"Desde tirar basura hasta entrar sin permiso e incluso defecar en jardines privados": los japoneses no pueden más con el comportamiento de los turistas
"Los autobuses abarrotados dificultan el acceso de las personas mayores al hospital".

Las redes sociales han cambiado la manera de visitar los destinos turísticos. Ya no basta con estar: ahora hay que grabarlo, fotografiarlo y subir exactamente el mismo contenido que millones de personas ya han visto antes en TikTok o Instagram.
Y este fenómeno está generando tensiones cada vez más visibles en algunos de los países más visitados del mundo, y Japón se ha convertido en uno de los ejemplos más claros.

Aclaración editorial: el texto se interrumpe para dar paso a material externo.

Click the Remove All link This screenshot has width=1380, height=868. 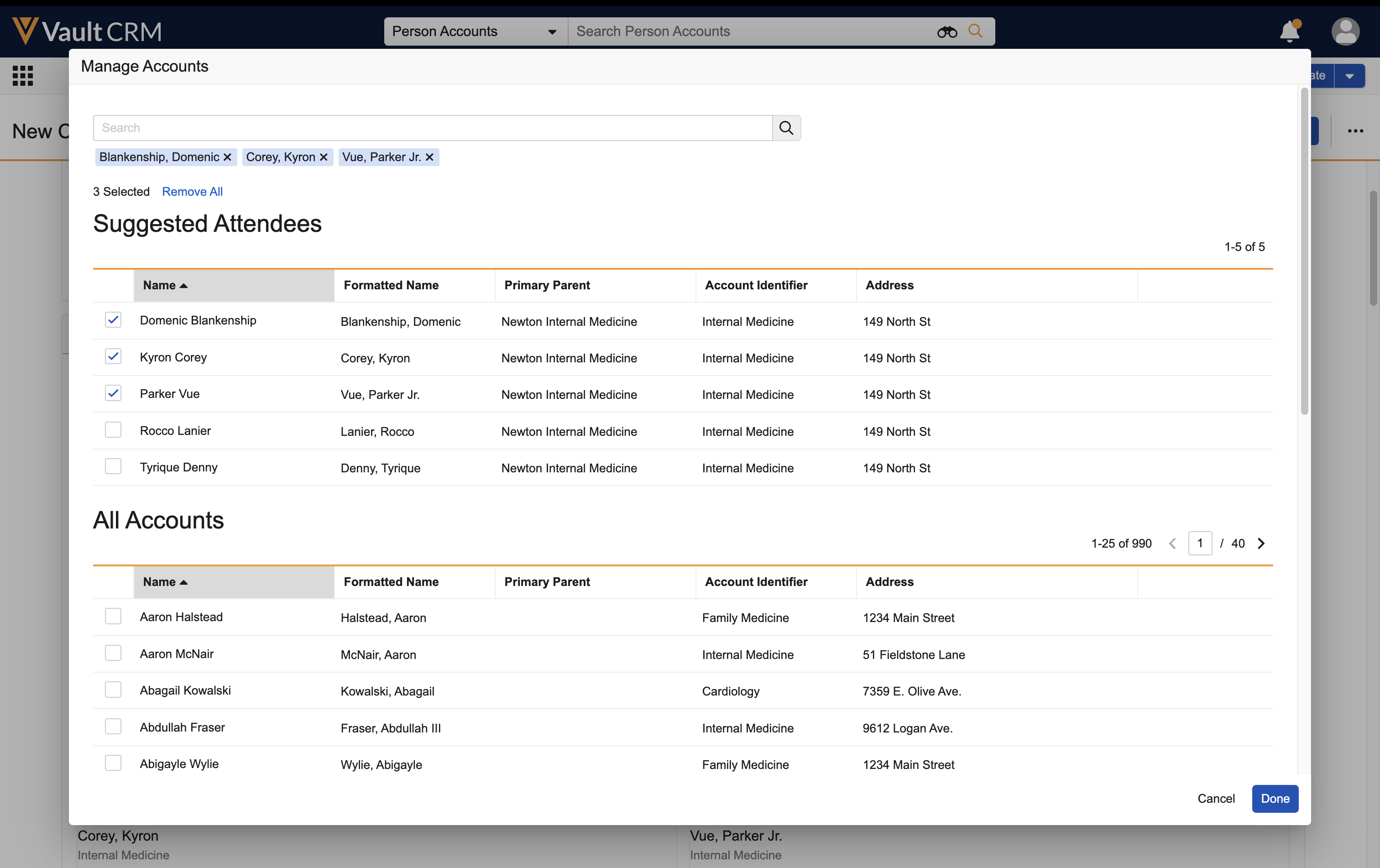pos(192,191)
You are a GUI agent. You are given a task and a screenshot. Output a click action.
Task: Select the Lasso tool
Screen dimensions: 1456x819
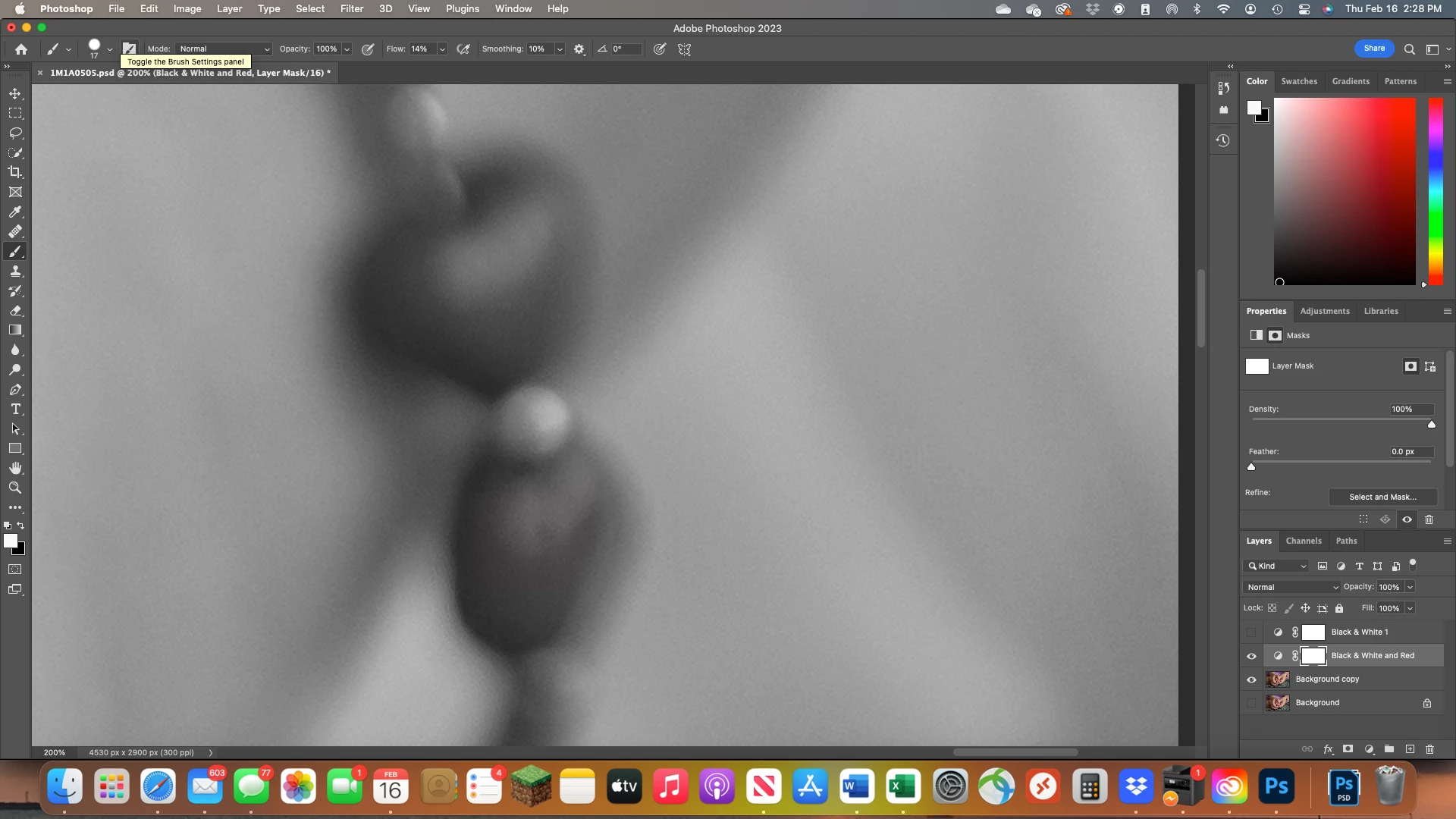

El país vive un auténtico boom turístico impulsado por su cultura, su gastronomía, el anime, la bajada de su divisa y sus espectaculares paisajes. Pero detrás de esa visión mundialmente llamativa también empieza a crecer entre los residentes otra realidad mucho menos idílica: vecinos hartos, espacios públicos saturados y barrios donde la vida cotidiana empieza a verse alterada por el comportamiento de los turistas.
Una falta de respeto total hacia las costumbres locales
Un vídeo publicado por la cuenta de Instagram @cnainsider recoge el creciente malestar de muchos residentes japoneses ante el impacto del turismo masivo en ciudades como Tokio o Kamakura.
“Los turistas están sobrepasando los límites en Japón y los locales están reaccionando. Desde tirar basura hasta entrar sin permiso e incluso defecar en jardines privados”, comienza exponiendo el vídeo.
Uno de los casos más llamativos ocurre en Kamakura, donde un paso ferroviario se ha hecho viral por aparecer en el conocido anime Slam Dunk. “Ahora los turistas inundan la zona y algunos incluso detienen el tráfico para hacerse fotos”, explica.
“A veces tengo que tocar el claxon para que se aparten”, censura una mujer japonesa residente en Kamakura, escandalizada por este fenómeno en un país donde el respecto a las normas viales es uno de sus pilares más férreos.
Transporte colapsado y vecinos agotados
Además, la saturación turística no se limita solo al mal comportamiento de los visitantes. El vídeo también recoge cómo la masificación está afectando directamente a la vida cotidiana de los vecinos.
“Los residentes afirman que los autobuses abarrotados dificultan el acceso de las personas mayores al hospital”, explica el reel, exponiendo así una situación que ya afecta directamente a los servicios esenciales de las ciudades más turísticas del país.
Toda esta situación está haciendo que “la frustración de los japoneses crezca en paralelo al aumento récord de visitantes internacionales que vive el país”, un hecho que hace que el Gobierno no deje de pensar medidas para abordar la situación.
Y es que la sensación que transmiten muchos residentes no es necesariamente rechazo al turista, sino agotamiento ante dinámicas que sienten cada vez más difíciles de controlar.
“Bueno, es estupendo que vengan a Japón, pero, por otro lado, si mucha gente no entiende las costumbres japonesas, es difícil que les impongamos nuestras ideas”, comenta otro residente japonés entrevistado en el vídeo.
Una masificación que molesta incluso al propio turista
Entre los comentarios al vídeo aparecen también muchos viajeros sorprendidos por el comportamiento de otros visitantes extranjeros. “La gente tiende a olvidar que aquí siguen existiendo trabajos y vida normal y que deben respetarlo”, subraya un usuario.
Asimismo, muchos critican que incluso siendo turistas el comportamiento de muchos viajeros ya no solo es irrespetuoso con los locales, sino que también termina molestando a otros visitantes.
“Incluso viajando por Japón me molestaron mucho algunos turistas… sobre todo los ruidosos: los que creían que su grupo era el único en el parque o la familia que gritaba y llamaba a su familiar desde el otro lado de la tienda. Basta con observar el entorno para notar que los lugareños hablan en voz muy baja, casi inaudible en público. Este es un país bullicioso pero tranquilo hasta que llegamos los de fuera”, apunta otro internauta.
Unas consecuencias cada vez más drásticas
Como señal de hartazgo ante esta situación algunos comercios ya han colocado carteles para desincentivar la entrada de turistas extranjeros. Incluso un Festival de los Cerezos en Flor cerca del Monte Fuji fue cancelado tras problemas relacionados con el turismo.
El fenómeno refleja un debate cada vez más presente en muchos destinos internacionales: qué ocurre cuando las redes sociales convierten lugares cotidianos en escenarios virales globales.
Porque el problema no es únicamente cuánta gente llega, sino también cómo esos visitantes se comportan y si el lugar sigue pudiendo funcionar sin alterar su idiosincrasia para quienes viven allí todo el año.